Two different types of levels make up Treasure Planet's circuit through the galaxy. There are basic platforming levels, which feel a bit like Jaz & Daxter, and levels built around the "Solar Surfer," which feel like the worst imitation of Tony Hawk's Pro Skater ever made.
The platforming bits, of course, are the best part, relatively speaking. Our hero can hop and spin with the same aplomb as Naughty Dog's creations, and there's an assortment of fun gadgets used to solve puzzles -- a jetpack to fly for a brief time, cyborg arms to smash things or heft heavy objects. Their chief affliction is a bad case of whatever disease also afflicts most Rare games, that strange compulsion to make the player collect things instead of presenting a genuinely engaging challenge. The game's cast seems to think it terribly important to collect 100 coins and 10 bits of green energy in every level, but I frankly don't give a damn. Thankfully, the majority of the tasks in the later levels are more complex than just "get umpteen of these,"

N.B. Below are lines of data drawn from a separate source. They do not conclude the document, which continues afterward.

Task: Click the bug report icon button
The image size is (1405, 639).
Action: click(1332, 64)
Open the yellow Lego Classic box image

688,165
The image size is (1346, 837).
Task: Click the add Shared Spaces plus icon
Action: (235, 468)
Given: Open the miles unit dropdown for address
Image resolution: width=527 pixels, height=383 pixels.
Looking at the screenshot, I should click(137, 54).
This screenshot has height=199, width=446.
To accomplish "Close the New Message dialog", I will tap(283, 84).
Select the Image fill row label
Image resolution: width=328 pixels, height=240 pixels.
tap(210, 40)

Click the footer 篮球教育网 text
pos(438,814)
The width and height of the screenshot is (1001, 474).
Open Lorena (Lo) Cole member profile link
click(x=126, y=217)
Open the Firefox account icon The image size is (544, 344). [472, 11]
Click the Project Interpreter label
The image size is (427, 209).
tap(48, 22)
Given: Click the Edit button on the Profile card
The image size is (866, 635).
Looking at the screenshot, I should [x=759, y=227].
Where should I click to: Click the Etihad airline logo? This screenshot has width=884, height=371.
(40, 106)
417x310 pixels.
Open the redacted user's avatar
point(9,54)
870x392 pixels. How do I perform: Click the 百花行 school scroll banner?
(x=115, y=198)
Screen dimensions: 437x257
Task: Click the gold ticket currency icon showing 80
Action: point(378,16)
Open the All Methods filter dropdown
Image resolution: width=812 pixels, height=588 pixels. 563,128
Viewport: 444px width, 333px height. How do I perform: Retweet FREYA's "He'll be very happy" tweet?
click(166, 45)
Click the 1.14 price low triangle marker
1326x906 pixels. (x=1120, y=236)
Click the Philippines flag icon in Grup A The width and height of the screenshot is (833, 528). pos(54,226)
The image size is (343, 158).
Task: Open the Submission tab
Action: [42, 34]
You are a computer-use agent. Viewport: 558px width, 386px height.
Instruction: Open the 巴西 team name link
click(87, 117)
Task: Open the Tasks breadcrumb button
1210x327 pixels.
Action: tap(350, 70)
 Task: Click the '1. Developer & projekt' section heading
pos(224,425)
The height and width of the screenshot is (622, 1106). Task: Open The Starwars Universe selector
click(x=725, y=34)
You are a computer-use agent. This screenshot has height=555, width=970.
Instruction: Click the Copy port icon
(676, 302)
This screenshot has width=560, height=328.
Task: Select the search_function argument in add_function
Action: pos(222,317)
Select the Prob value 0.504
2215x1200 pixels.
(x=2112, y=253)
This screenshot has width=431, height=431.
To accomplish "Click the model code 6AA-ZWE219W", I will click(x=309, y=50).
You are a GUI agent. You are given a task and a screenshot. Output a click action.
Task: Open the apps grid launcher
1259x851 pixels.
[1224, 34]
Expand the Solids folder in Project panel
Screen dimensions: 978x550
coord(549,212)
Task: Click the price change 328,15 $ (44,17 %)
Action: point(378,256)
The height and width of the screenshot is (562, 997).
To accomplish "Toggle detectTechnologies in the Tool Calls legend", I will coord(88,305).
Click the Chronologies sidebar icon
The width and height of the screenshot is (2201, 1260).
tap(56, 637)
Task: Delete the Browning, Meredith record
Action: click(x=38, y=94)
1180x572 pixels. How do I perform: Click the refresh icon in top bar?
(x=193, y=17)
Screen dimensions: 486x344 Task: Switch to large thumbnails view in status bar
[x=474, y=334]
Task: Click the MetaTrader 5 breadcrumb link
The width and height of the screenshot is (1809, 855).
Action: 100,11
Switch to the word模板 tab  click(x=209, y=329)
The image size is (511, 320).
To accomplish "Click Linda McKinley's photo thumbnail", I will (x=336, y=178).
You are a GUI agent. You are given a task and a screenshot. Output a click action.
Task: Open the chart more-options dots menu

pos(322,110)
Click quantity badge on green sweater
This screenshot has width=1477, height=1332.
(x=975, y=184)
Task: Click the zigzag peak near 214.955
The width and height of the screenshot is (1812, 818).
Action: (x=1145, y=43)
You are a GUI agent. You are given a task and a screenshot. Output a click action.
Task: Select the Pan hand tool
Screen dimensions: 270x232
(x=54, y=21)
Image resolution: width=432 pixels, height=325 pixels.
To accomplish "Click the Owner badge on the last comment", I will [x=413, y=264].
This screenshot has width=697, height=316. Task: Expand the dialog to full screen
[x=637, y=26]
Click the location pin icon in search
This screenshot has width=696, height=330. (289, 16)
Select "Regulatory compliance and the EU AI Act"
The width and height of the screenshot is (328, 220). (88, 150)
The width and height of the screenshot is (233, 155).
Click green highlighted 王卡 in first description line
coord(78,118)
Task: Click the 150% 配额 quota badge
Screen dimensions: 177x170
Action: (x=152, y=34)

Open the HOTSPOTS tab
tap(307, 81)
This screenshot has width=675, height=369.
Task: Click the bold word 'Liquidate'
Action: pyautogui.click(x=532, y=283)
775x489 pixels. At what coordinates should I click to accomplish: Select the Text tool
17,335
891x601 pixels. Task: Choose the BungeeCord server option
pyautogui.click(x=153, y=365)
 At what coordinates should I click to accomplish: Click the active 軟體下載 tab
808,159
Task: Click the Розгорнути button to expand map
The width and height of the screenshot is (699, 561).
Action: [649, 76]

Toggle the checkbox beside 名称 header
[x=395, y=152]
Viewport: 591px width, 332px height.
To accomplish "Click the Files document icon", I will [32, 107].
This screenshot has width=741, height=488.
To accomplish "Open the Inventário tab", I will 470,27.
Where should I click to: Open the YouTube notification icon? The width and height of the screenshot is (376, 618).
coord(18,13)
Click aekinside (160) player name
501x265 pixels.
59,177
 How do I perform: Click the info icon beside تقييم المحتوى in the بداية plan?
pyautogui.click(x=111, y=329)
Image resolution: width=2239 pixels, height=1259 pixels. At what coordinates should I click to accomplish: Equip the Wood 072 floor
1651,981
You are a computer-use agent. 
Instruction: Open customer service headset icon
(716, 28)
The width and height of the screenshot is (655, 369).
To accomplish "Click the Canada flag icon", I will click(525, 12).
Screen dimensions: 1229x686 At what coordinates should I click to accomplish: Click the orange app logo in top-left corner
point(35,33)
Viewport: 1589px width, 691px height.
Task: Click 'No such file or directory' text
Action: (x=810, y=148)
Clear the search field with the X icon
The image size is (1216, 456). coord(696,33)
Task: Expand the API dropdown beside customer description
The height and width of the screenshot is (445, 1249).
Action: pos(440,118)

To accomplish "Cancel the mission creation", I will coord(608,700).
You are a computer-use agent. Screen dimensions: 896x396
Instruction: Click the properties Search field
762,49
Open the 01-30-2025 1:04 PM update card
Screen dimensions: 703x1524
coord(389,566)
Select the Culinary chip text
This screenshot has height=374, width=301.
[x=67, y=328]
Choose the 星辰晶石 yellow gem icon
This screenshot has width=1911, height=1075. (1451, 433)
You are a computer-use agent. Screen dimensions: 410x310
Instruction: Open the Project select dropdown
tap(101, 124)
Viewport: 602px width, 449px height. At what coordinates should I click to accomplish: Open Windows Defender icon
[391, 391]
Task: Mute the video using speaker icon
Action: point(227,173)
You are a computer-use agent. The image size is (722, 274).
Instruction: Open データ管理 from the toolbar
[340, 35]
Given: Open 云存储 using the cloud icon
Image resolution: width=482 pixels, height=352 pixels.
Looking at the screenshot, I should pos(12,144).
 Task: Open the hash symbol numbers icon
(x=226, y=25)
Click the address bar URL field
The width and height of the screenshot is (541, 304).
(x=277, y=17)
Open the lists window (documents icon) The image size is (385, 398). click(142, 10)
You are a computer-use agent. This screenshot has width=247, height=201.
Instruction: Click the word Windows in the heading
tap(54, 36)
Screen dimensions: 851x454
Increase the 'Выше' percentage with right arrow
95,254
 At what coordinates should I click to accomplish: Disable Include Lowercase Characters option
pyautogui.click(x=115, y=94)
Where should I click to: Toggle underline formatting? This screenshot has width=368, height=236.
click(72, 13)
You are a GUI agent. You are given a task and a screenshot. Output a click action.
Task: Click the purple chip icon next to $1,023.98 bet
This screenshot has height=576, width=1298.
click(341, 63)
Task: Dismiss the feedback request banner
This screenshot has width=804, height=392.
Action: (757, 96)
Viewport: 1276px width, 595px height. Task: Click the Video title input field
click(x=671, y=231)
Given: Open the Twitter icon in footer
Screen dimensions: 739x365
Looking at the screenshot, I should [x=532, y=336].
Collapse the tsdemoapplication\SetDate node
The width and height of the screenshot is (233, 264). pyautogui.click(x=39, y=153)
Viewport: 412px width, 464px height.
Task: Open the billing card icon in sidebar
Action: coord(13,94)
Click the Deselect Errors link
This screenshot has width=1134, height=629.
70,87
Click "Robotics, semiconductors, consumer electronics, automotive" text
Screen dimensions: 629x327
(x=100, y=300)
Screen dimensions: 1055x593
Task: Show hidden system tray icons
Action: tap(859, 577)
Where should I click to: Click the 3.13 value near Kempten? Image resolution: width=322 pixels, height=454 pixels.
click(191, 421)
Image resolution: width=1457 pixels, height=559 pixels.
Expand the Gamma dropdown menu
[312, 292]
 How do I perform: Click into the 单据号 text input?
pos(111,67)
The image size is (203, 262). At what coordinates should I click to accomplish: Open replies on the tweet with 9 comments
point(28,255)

The Solar Surfer bits, which looked like a good time when demo'd in limited form at E3, are pretty awful in their finished form. The first Surfer level almost works, because it presents a linear circuit, rather than attempting to design an effective non-linear level. The holes in the concept start showing at the end of that one, though, when you have to go through an entire lap around the level to try and take a jump just right to grab that very last coin. Then, it all falls down. The non-linear, Tony Hawk-style Surfer levels have terribly limited challenges, dead simple rail-riding mechanics (just press L1 and forward), glitchy collision detection, and inconsistent controls. On top of that, the same case of Rare-itis afflicts these levels as well, with the addition of more imprecise controls when you're trying to grab that one chunk of green energy.